Mohaghegh, Hoda and Rahmani, Hossein and Bennamoun, Mohammed (2023) Robust monocular 3D face reconstruction under challenging viewing conditions. Neurocomputing, 520. pp. 82-93. ISSN 0925-2312
Elsevier_s_CAS_Revision_Final.pdf - Accepted Version
Available under License Creative Commons Attribution-NonCommercial-NoDerivs.
Download (2MB)
Abstract
Despite extensive research, 3D face reconstruction from a single image remains an open research problem due to the high degree of variability in pose, occlusions and complex lighting conditions. While deep learning-based methods have achieved great success, they are usually limited to near frontal images and images that are free of occlusions. Also, the lack of diverse training data with 3D annotations considerably limits the performance of such methods. As such, existing methods fail to recover, with high fidelity, the facial details especially when dealing with images captured under extreme conditions. To address this issue, we propose an unsupervised coarse-to-fine framework for the reconstruction of 3D faces with detailed textures. Our core idea is that multiple images of the same person but captured under different viewing conditions should provide the same 3D face.
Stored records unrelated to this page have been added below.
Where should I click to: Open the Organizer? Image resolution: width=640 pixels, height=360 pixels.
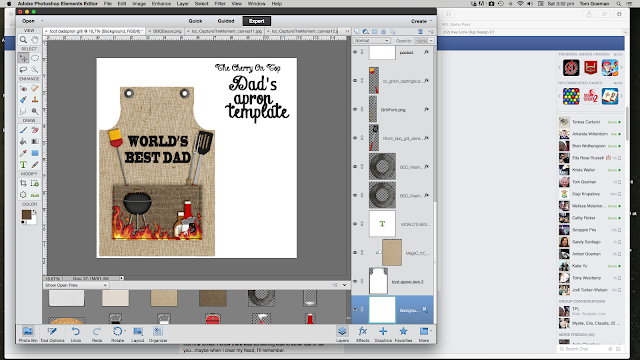[x=158, y=333]

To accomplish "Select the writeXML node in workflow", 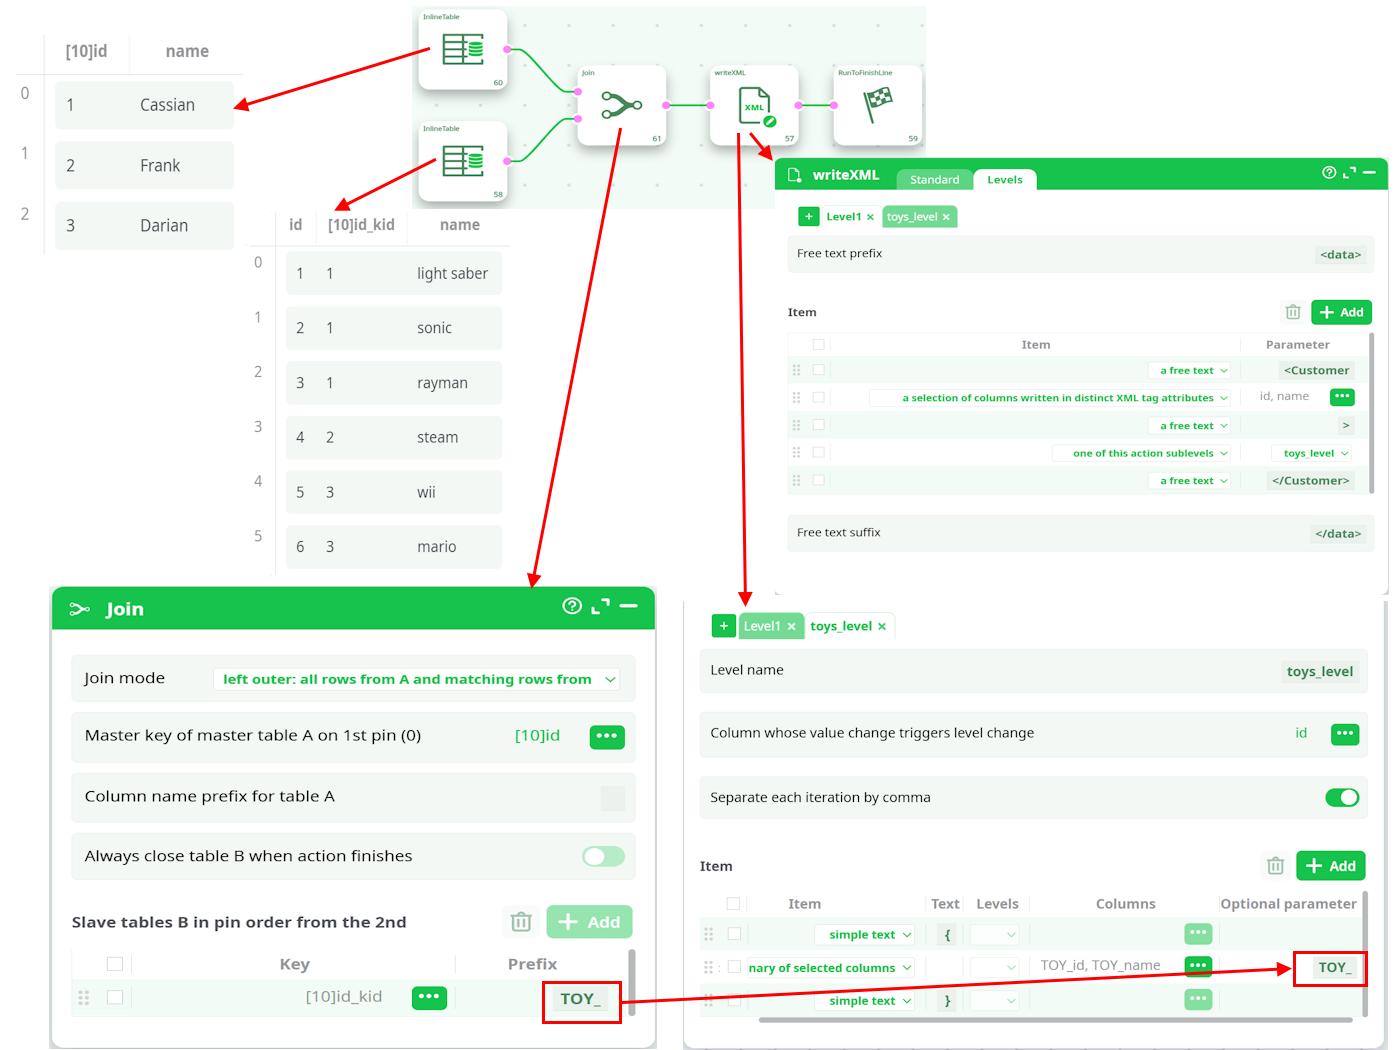I will point(754,105).
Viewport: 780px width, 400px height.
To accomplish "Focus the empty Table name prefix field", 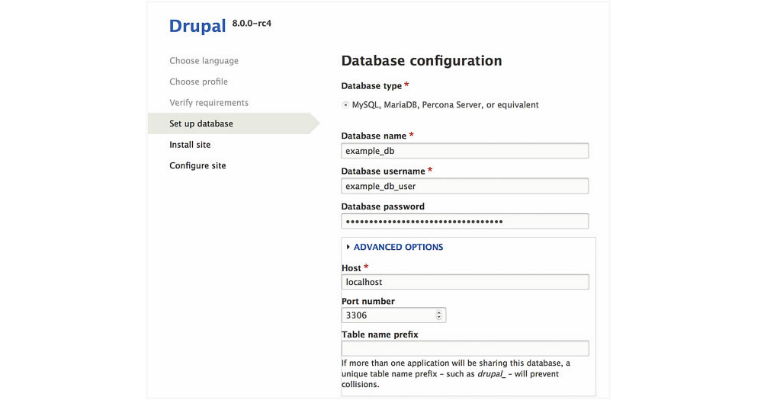I will pos(464,349).
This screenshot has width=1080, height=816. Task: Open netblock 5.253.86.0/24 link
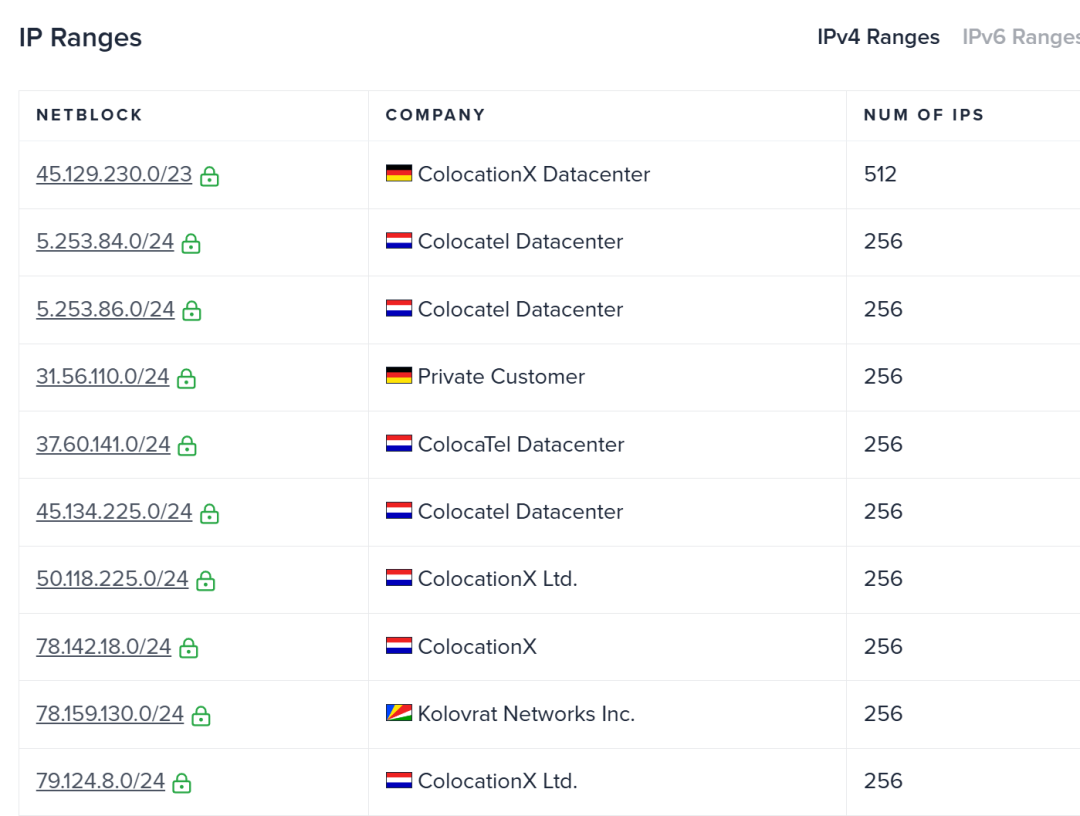(105, 309)
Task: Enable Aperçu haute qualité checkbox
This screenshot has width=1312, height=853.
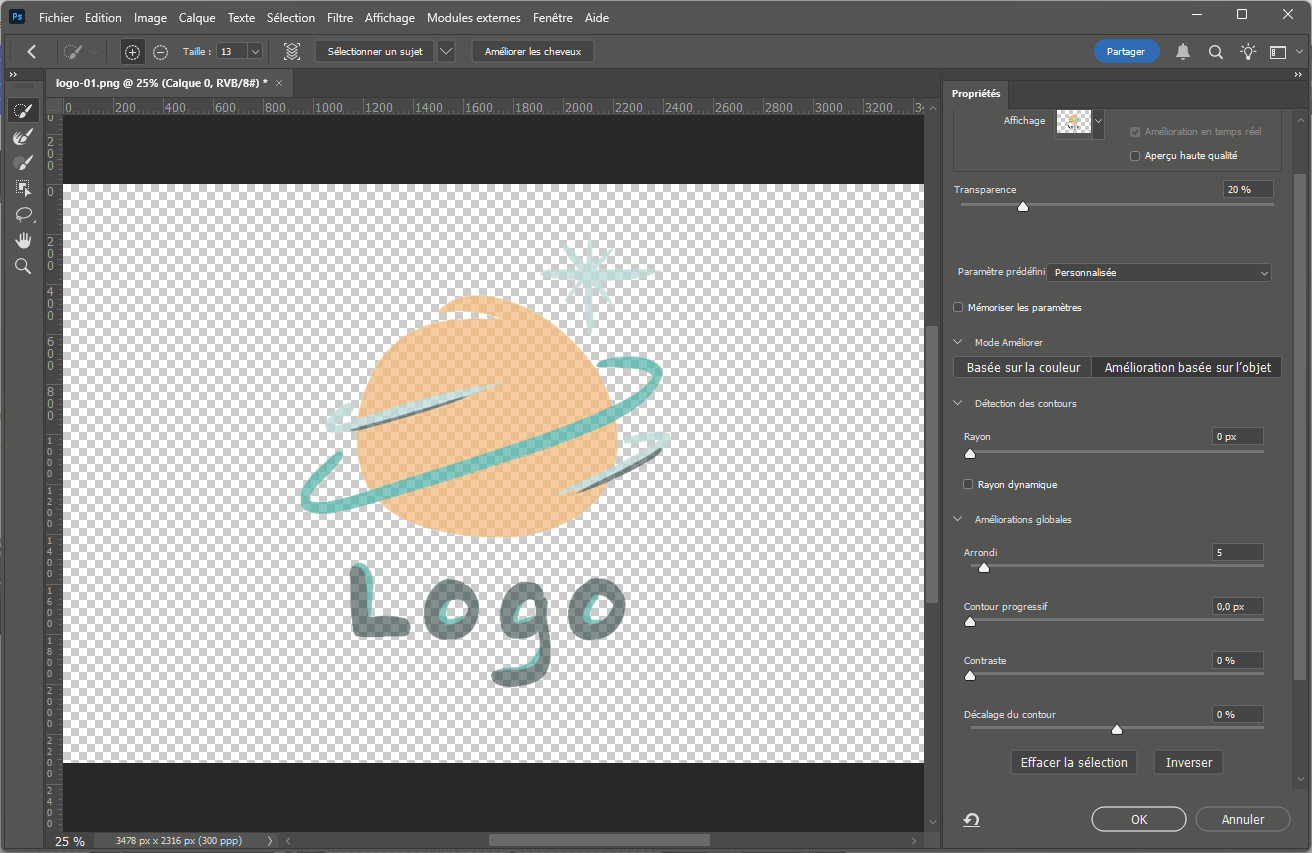Action: [1135, 156]
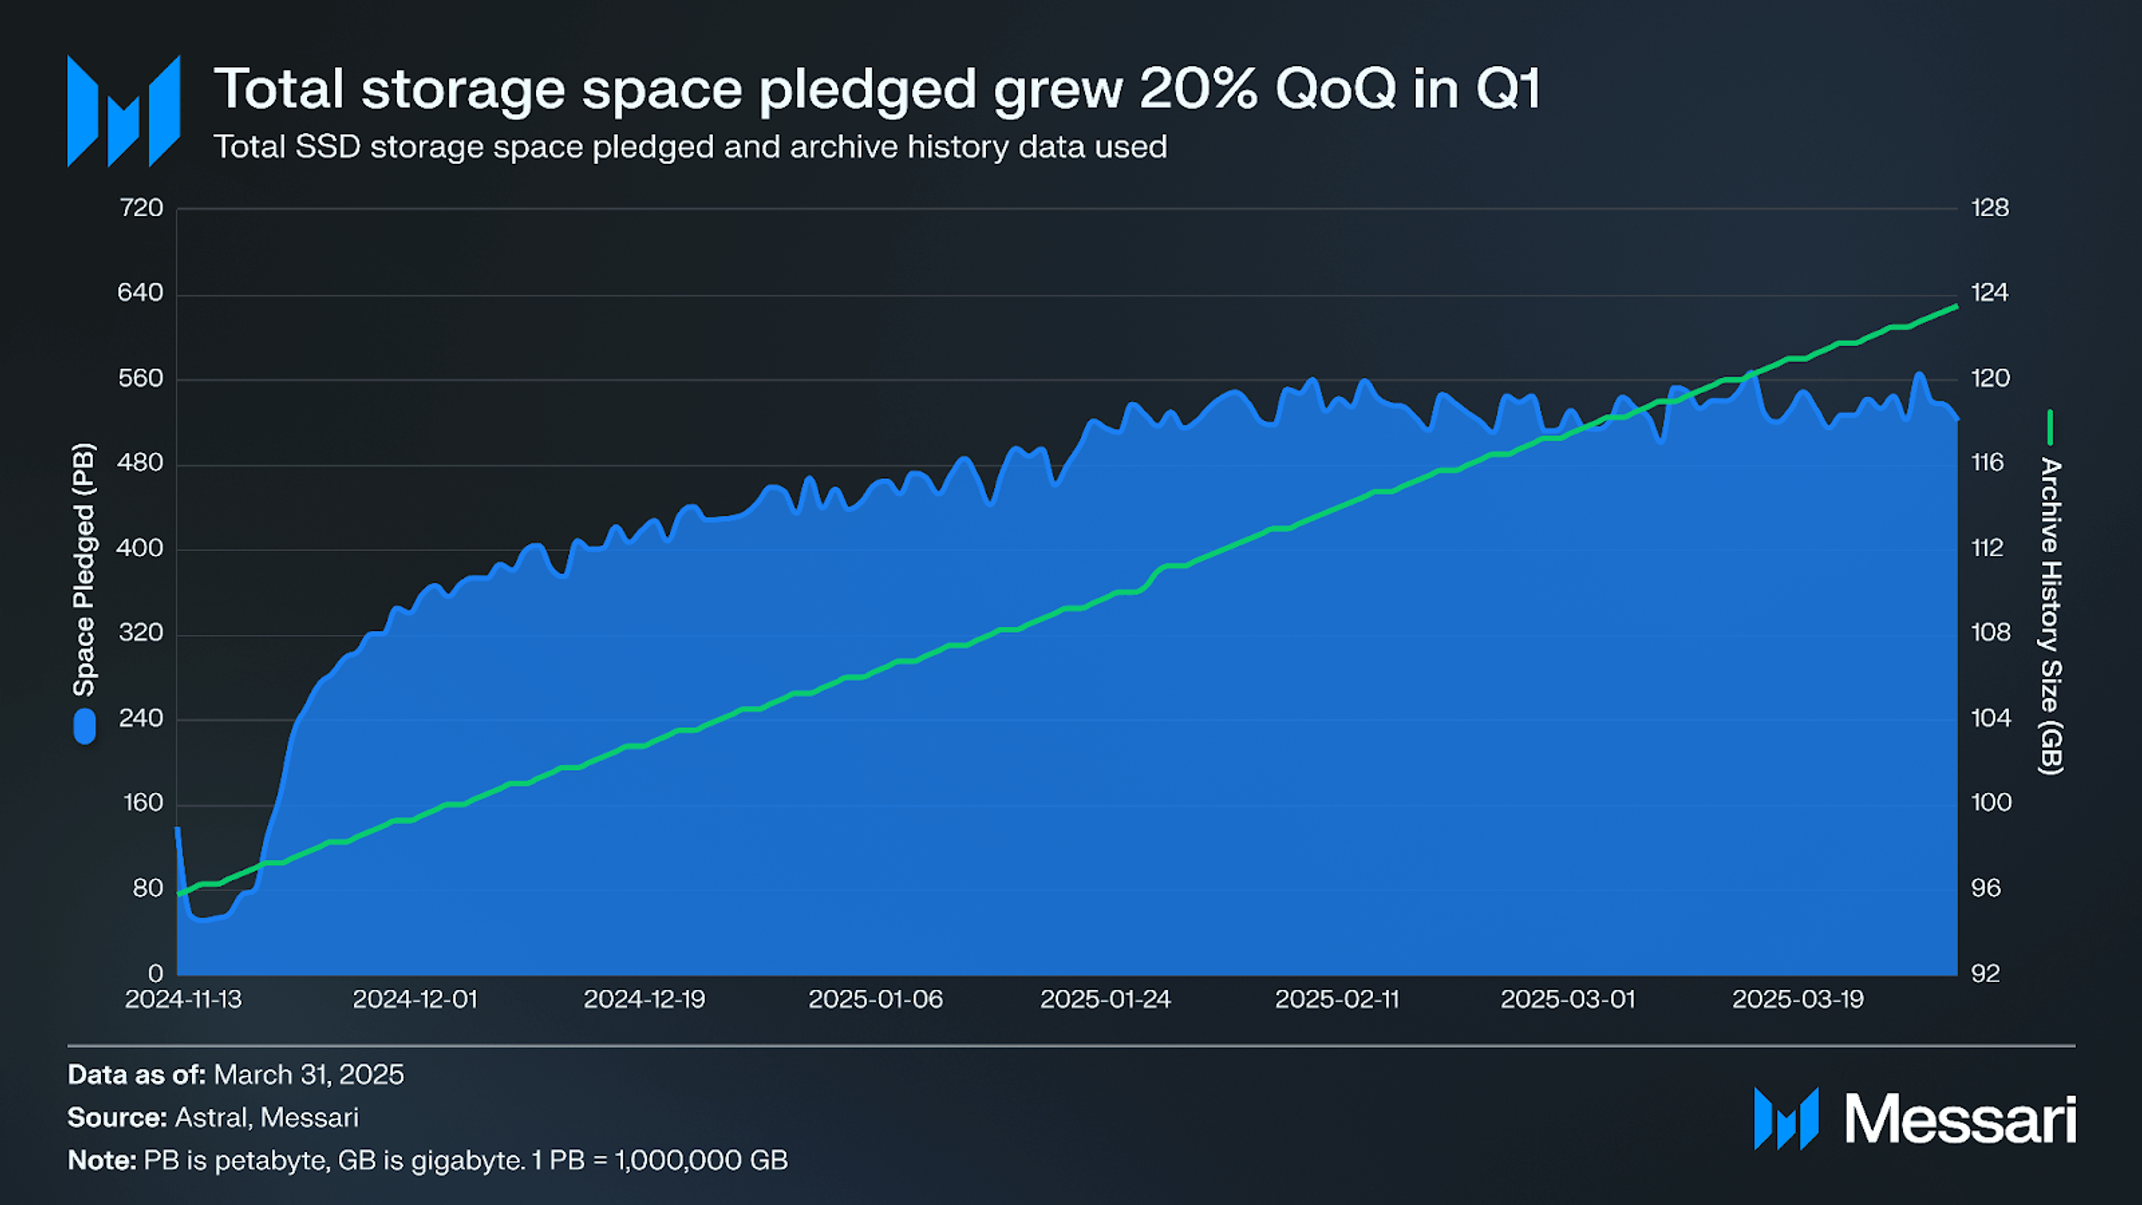Click the green Archive History legend line
This screenshot has width=2142, height=1205.
2050,427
We thus propose to leverage a self-augmentation learning technique to train a model that is robust to diverse variations. In addition, instead of directly employing image pixels, we use a set of discriminative features describing the identity and attributes of the face as input to the refinement module, making the model invariant to viewing conditions. This combination of self-augmentation learning with rich face-related features allows the reconstruction of plausible facial details even under challenging viewing conditions. We train the model end-to-end and in a self-supervised manner, without any 3D annotations, landmarks or identity labels, using a combination of an image-level photometric loss and a perception-level loss that is identity and attribute-aware. We evaluate the proposed approach on CelebA and AFLW2000 datasets, and demonstrate its robustness to appearance variations despite learning from unlabeled images. The qualitative comparisons indicate that our method produces detailed 3D faces even under extreme occlusions, out of plane rotations and noise perturbations where existing state-of-the-art methods often fail. We also quantitatively show that our method outperforms SOTA with more than 30.14%, 9.87% and 11.3% in terms of PSNR, SSIM and IDentity similarity, respectively.